Mother & Daughter, Garden Scene, Rosina Emmet Sherwood, 1892

$1,850.00

Watercolor measures 14″ x 10.5″ image size

Signed lower left & dated 1892-very good condition

Original (or period) gold matting & frame (23″ x 20″)

Strong colors, no foxing or staining

Availability: In stock

Biography from The Johnson Collection

Born into a wealthy New York family that boasted several accomplished female artists among its ranks, Rosina Emmet Sherwood received her first instruction from her mother. Like many of her generation, Julia Pierson Emmet believed that drawing was the symbol of a well-bred woman, and each of her three daughters rose to artistic acclaim. At the age of thirteen, Rosina successfully submitted an unsolicited sketch to a magazine, for which she was duly compensated.
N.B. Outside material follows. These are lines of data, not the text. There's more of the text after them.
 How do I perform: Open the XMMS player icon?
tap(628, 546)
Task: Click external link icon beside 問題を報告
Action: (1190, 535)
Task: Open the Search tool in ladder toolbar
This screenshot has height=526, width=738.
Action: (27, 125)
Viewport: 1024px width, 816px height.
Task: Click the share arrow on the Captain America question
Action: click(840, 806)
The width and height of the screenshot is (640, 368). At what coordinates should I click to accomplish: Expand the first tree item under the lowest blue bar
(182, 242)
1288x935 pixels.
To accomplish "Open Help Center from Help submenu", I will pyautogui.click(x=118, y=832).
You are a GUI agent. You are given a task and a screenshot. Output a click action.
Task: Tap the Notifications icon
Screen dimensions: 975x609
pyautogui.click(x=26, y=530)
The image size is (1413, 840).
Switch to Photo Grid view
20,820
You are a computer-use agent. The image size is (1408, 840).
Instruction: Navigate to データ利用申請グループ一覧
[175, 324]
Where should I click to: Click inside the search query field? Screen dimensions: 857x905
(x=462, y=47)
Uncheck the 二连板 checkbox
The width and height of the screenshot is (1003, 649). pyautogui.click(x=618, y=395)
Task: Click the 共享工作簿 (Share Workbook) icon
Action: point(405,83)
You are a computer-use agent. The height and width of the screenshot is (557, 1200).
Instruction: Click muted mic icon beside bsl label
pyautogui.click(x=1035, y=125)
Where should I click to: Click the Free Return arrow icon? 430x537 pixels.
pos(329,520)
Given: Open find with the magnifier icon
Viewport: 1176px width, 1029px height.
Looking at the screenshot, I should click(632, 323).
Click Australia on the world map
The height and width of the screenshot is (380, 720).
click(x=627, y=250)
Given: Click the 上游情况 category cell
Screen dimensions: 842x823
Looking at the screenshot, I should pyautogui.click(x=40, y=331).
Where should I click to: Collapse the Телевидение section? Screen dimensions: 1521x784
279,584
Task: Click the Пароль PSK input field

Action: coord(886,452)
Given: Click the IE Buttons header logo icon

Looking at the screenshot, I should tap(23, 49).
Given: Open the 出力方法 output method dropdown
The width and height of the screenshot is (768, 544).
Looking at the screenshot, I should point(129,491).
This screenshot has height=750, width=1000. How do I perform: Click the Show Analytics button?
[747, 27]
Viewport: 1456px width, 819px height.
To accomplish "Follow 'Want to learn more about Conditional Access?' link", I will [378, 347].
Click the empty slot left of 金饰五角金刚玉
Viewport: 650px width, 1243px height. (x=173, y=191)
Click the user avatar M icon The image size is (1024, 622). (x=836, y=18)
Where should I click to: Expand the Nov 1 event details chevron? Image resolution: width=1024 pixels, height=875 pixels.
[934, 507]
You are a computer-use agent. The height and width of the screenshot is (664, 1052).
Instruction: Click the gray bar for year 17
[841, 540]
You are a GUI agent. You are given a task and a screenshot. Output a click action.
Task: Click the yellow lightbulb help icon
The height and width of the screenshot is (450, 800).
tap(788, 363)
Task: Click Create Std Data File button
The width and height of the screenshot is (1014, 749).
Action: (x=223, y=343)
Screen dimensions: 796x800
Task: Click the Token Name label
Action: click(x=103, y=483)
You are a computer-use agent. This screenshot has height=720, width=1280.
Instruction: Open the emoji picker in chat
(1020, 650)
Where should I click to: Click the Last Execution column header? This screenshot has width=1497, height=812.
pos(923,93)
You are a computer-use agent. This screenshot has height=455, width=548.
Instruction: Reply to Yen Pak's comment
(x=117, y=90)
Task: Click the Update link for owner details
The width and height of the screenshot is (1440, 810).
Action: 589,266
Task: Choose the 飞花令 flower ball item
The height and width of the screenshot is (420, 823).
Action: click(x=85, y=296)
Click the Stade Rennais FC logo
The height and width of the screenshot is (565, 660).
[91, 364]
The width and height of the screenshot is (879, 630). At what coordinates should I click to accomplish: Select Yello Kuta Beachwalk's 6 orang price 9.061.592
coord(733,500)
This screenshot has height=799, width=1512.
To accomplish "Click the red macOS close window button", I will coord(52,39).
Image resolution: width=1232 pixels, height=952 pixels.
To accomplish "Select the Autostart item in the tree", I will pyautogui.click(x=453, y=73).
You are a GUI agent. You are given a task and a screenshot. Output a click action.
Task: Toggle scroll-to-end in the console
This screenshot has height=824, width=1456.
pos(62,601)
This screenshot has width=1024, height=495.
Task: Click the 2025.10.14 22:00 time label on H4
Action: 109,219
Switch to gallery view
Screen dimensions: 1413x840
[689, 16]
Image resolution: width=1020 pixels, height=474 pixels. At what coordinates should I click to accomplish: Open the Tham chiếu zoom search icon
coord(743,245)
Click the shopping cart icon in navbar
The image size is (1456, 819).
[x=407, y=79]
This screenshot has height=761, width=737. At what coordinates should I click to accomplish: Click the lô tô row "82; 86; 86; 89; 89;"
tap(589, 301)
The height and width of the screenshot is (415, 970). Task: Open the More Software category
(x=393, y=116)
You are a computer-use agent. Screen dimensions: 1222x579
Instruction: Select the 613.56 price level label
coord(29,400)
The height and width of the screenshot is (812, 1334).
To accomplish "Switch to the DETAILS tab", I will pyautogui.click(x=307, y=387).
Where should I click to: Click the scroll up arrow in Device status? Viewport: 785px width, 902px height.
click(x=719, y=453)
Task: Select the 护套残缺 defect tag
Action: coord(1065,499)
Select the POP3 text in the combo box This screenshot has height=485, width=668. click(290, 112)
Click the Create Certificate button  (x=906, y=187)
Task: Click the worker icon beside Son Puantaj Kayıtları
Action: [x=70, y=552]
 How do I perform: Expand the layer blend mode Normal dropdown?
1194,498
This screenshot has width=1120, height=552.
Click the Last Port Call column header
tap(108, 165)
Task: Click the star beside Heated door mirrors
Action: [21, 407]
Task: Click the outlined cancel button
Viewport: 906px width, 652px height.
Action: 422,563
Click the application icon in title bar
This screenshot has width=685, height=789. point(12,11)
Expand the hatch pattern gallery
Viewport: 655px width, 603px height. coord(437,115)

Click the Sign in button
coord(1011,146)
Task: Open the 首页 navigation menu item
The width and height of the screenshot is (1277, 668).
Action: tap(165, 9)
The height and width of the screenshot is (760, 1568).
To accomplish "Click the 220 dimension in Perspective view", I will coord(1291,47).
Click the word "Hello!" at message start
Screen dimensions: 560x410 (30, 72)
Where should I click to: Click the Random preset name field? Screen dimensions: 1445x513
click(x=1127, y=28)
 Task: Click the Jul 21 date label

Early in her career, she illustrated books, periodicals, and stories—some of which she wrote herself—and in 1880 won one thousand dollars from the Louis Prang & Co. for Christmas card designs. At the same time, she regularly exhibited her paintings at notable venues and did numerous pastel portraits of family and friends.

On a largely sightseeing trip to Paris and England in 1876–1877, Rosina Emmet was presented at court to Queen Victoria. Back in New York, she joined Associated Artists, a design firm that produced tapestries, curtains, and wallpapers. Between 1878 and 1880, she was one of William Merritt Chase’s first private students in his Tenth Street Studio, and shortly afterward opened her own studio in the building. She returned to Europe in 1884 for a six-month-long period of study at the Académie Julian; while there, she made copies in the Louvre and traveled to Barbizon, a destination made famous by French landscapists. During the 1890s, she assisted Chase in the establishment of his Shinnecock Summer School of Art on Long Island, serving as a member of the executive committee.

In 1881, Sherwood exhibited three portraits at the National Academy of Design and ultimately was elected to the rank of Associate in 1906. Despite marriage in 1887 and the subsequent arrival of five children, she maintained a relatively active schedule exhibiting at prominent commercial galleries and prestigious museums, including a one-artist presentation at New York’s distinguished Macbeth Gallery, the first to exhibit American art. In 1893, she was commissioned to create a mural personifying art, music, and motherhood for the library of the Woman’s Building at the World’s Columbian Exposition in Chicago.

Sherwood spent the winter of 1918–1919 in Savannah, Georgia, where her son was convalescing from war injuries. In 1922, she embarked on a trip around the world, recording many of the scenes she encountered in watercolor. While much of Sherwood’s work is held in private collections, she is represented in the holdings of the Smithsonian American Art Museum.